Le gouvernement allemand durcit les lois anti-terroristes

Le gouvernement allemand a approuvé mercredi 1er juin un nouveau durcissement des lois anti-terroristes. Partout en Europe, les attentats terroristes de Bruxelles et Paris servent de prétexte à la mise en place d’Etats policiers, comme ce fut déjà le cas aux Etats-Unis après les attentats du 11 septembre 2001

Dans sa déclaration sur le projet de loi, le ministre allemand de l’Intérieur Thomas de Maizière s’est vanté d’instaurer un véritable Etat de surveillance: « Nous avons introduit la conservation des données des communications électroniques, nous avons renforcé l’effectif de la police fédérale et ceux de l’Office fédéral de la police criminelle (BKA), nous avons adopté en Europe une nouvelle directive sur l’échange de données des passagers aériens et l’échange d’informations entre autorités policières. »

Tout cela est « très bien », a poursuivi de Maizière. Et pourtant, le gouvernement fédéral s’était « demandé après les attentats de Bruxelles, Paris et Istanbul […], où se trouvent encore des failles dans la sécurité et que faut-il faire pour mieux protéger notre population. » Il a ajouté sur un ton menaçant : « La connaissance c’est le pouvoir. Et nous voulons combattre puissamment les organisations terroristes et pour cela il est nécessaire de se partager les connaissances. »

Le projet de loi, que le ministre de l’Intérieur veut rapidement faire voter au parlement, contient trois points centraux: plus de pouvoirs seront attribués aux services de renseignement et à la police fédérale; les échanges de données avec les services de renseignement étrangers seront élargis; et les communications par téléphones portables prépayés seront soumises à une surveillance et à un contrôle accrus. Le résumé du projet de lois dit aussi que « Les lacunes pénales existant dans le cas de soutien à la poursuite d’organisations interdites » seront comblées ».

Si l’on examine les détails du projet de 39 pages, on peut voir jusqu’où vont ces mesures. Les lois ayant trait entre autres à l’Office fédéral de protection de la constitution (BfV), au Service fédéral de renseignement (BND), à la police fédérale, à l’accès aux données Internet, celles couvrant les associations bénévoles, le BKA, les télécommunications et le code pénal, doivent toutes être modifiées.

De plus, conformément à l’Article 5, « le droit fondamental au secret des communications (Article 10 de la constitution) sera restreint. » Cela signifie qu’« en cas d’urgence, la collecte de données débutera le jour du dépôt de la demande et avant que la mesure de restriction soit approuvée. » En d’autres termes, il sera légal à l’avenir de procéder sans ordre d’un juge à une mise sur écoute. 

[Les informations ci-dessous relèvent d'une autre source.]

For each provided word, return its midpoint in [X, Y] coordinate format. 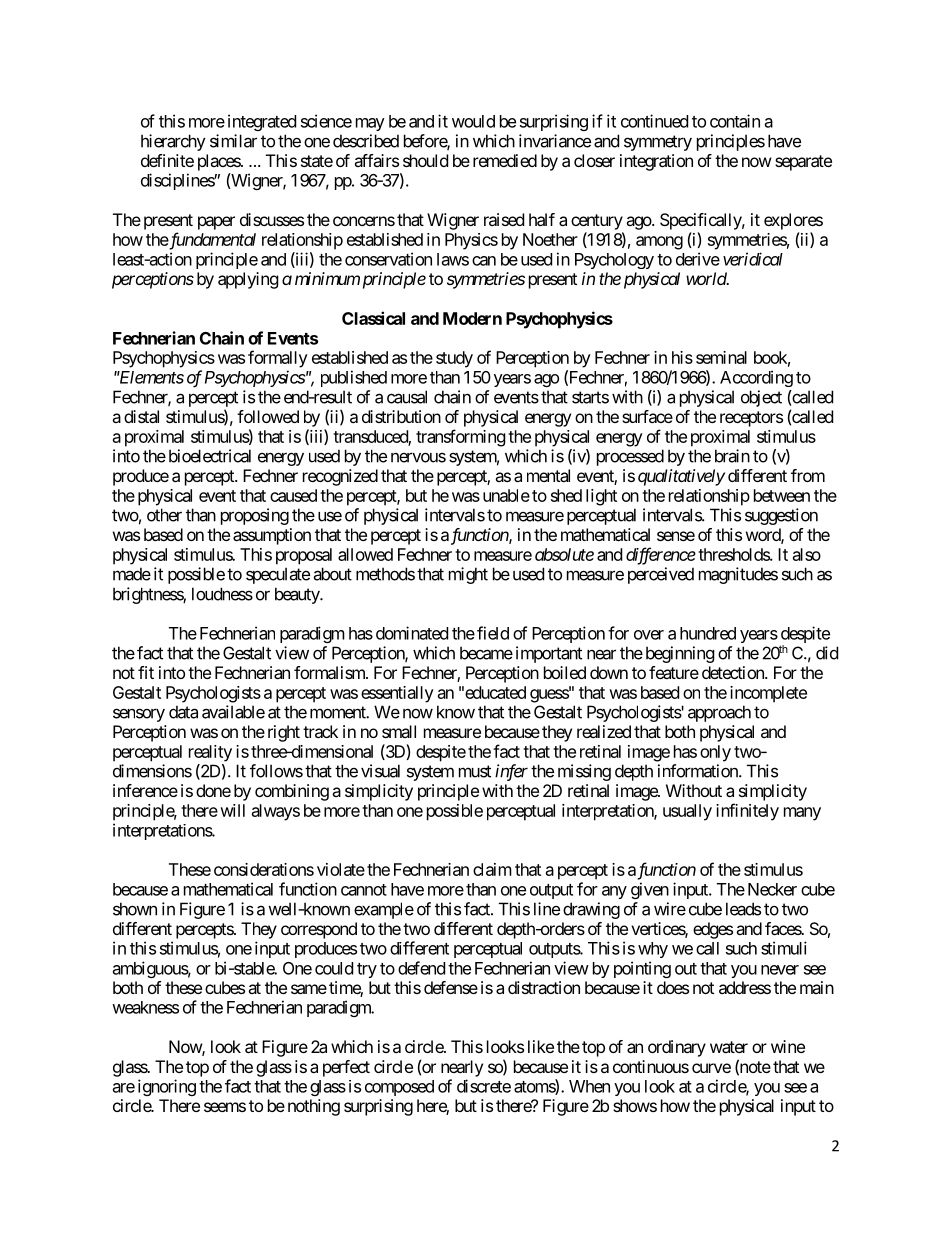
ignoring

Les compétences de la police fédérale seront également élargies. L’Article 3 modifié de la loi sur la police déclare: « Avec l’insertion du chiffre 4 dans la section 28 du paragraphe 2, la police fédérale, comme presque toutes les forces de police du pays et de l’Office fédéral de la police criminelle, sont habilitées à recourir à des agents secrets dans les limites de leur juridiction dans le but de protéger la sécurité publique et pas seulement en vue d’assurer l’application de la loi. »

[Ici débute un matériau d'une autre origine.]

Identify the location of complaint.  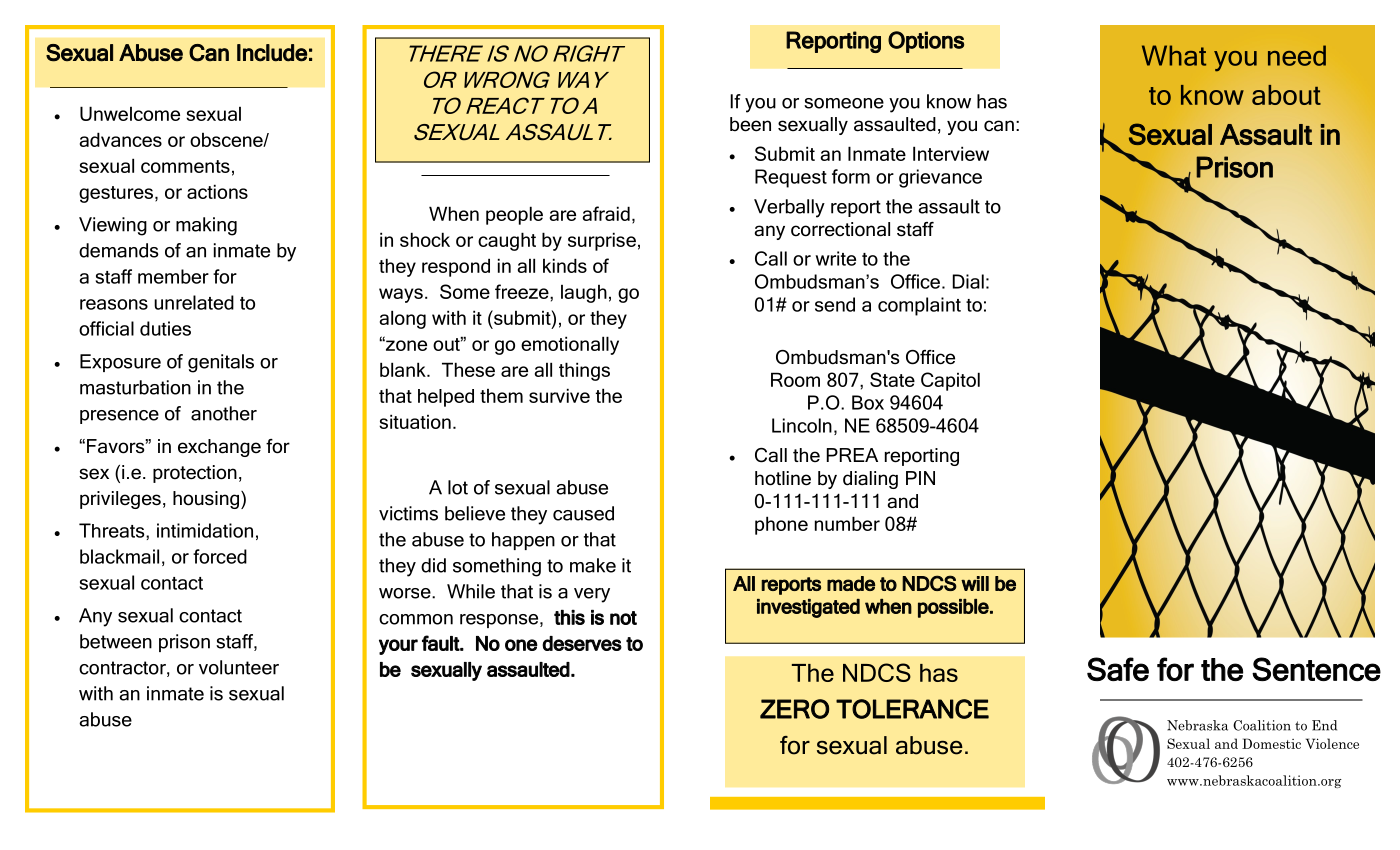
(919, 306).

Tout comme le BKA, la police fédérale sera dans certain cas en mesure d’effectuer des enregistrements audio et vidéo dans des logements privés « à l’insu des personnes affectées. »

La version amendée de la loi sur les télécommunications déclare que les acheteurs de téléphones portables prépayés doivent produire leur carte d’identité, leur passeport ou « autre document officiel valide muni d’une photographie du détenteur. »

Parallèlement, les opérateurs téléphoniques seront contraints, en vertu de la section 111 (demandes d’informations auprès des autorités chargées de la sécurité), « de relever et de sauvegarder immédiatement le numéro de téléphone et autres coordonnées du numéro attribué, le nom et l’adresse de l’abonné, sa date de naissance, l’adresse du numéro attribué, le numéro de l’appareil et la date du début du contrat avant ouverture de la ligne. »

Pour faciliter la mise en liaison des services secrets, le projet de loi dit, « L’Office fédéral de protection de la constitution (BfV) [les services secrets intérieurs] peut établir des données communes, aux fins de coopération avec les autorités étrangères qui sont habilitées à des activités de renseignement (services secrets étrangers) visant la recherche ou les activités portant sur certains événements ou cercles de personnes… » De même, il peut « utiliser les fichiers de données communs qui sont créés par les services secrets étrangers. »

Alors que l’étroite collaboration entre le Service fédéral de renseignement (BND) et l’Agence de sécurité nationale américaine (NSA) avait été considérée il y a quelque temps comme un scandale, elle doit à présent être officiellement autorisée par les services secrets intérieurs.

Compte tenu de ces projets d’accroissement massif des pouvoirs de l’Etat, on a du mal à ne pas avoir l’impression que l’annonce, le lendemain même, du « démantèlement d’une cellule terroriste présumée » à Düsseldorf tombait à pic pour le gouvernement et les médias.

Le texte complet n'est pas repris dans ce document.